One of the resolutions I made this year, (and yes, I do resolutions), was to volunteer fifty hours over the next twelve months. As I write this, I have managed zilch. Good intentions, but a serious lack of follow through. I think part of the problem is that I’m incredibly busy. I know, I know, is that an excuse? Well, sort of. But not good enough. Surely, I can find a few hours a month to donate to a worthy cause!


I’ve always felt that volunteerism is important though I admit to doing much more when the children were at home. As part of their overall education, I felt it was important that they understand that there were many people who are less privileged. As a unit of three, the kids and I volunteered at the library, the city of Tigard, Meals on Wheels, the Tualatin River Keepers, etc. I was on the board of directors for the local skate club and also ran a book club at a community center for teens at a low income housing project.

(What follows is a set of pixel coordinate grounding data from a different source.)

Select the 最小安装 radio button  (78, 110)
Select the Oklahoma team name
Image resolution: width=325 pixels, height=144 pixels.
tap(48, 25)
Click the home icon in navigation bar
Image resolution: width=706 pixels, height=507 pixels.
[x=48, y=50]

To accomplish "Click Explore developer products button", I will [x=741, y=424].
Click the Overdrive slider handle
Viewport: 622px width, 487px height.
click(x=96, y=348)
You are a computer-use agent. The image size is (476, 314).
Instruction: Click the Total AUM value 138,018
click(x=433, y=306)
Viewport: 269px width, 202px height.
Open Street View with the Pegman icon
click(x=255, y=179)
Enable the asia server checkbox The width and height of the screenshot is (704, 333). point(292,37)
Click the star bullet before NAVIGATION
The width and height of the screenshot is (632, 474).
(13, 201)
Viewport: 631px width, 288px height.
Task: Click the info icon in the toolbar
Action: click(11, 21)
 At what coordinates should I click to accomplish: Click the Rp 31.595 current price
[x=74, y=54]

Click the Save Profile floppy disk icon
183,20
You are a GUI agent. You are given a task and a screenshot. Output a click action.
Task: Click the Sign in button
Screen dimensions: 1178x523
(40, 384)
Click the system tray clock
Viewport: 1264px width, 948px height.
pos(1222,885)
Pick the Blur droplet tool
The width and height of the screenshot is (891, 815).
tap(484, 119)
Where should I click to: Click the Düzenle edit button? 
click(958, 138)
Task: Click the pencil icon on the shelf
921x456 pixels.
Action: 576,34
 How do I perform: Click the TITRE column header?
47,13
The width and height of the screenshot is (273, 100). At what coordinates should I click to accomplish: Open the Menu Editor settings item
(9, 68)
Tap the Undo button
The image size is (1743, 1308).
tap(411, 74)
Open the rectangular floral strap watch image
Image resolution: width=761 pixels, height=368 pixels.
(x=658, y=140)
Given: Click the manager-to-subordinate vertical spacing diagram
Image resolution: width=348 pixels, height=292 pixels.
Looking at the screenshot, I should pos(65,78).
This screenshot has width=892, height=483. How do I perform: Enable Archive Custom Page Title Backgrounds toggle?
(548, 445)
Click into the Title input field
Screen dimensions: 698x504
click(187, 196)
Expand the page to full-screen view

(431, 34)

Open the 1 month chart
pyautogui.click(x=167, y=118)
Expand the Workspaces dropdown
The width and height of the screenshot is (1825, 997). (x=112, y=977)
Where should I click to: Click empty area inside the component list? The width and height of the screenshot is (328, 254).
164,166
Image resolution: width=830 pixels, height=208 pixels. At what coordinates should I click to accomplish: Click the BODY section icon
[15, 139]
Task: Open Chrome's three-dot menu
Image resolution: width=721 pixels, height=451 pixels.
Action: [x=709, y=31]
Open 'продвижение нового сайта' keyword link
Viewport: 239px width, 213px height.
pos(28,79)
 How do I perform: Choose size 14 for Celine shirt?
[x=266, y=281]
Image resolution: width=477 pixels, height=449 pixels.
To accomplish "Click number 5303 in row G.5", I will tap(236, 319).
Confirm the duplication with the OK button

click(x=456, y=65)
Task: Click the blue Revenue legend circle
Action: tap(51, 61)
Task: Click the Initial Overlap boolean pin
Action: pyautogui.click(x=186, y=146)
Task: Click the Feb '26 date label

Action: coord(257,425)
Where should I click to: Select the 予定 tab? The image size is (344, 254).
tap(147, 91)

But at some point, between the deadlines, the cancer, and the three jobs, I stopped volunteering and I have to admit that I miss it because quite frankly, it made me feel good. That’s the magical thing about volunteering. Yes, you’re helping out someone in need, but you’re also getting something out of it.

Writers tend to have a high level of empathy. Many of us can not only imagine walking in another person’s shoes, we can get a close approximation of what it’s like to live INSIDE THEIR SKIN. Which is helpful as we attempt to create fully realized characters, but also painful because the world can be a brutal place.

But volunteering can make the world seem a little less harsh. As someone who tends to spend a lot of time inside my own head, stepping outside of that to concentrate on the needs of others is a good thing.

I am behind eight hours… this will be the month I catch up.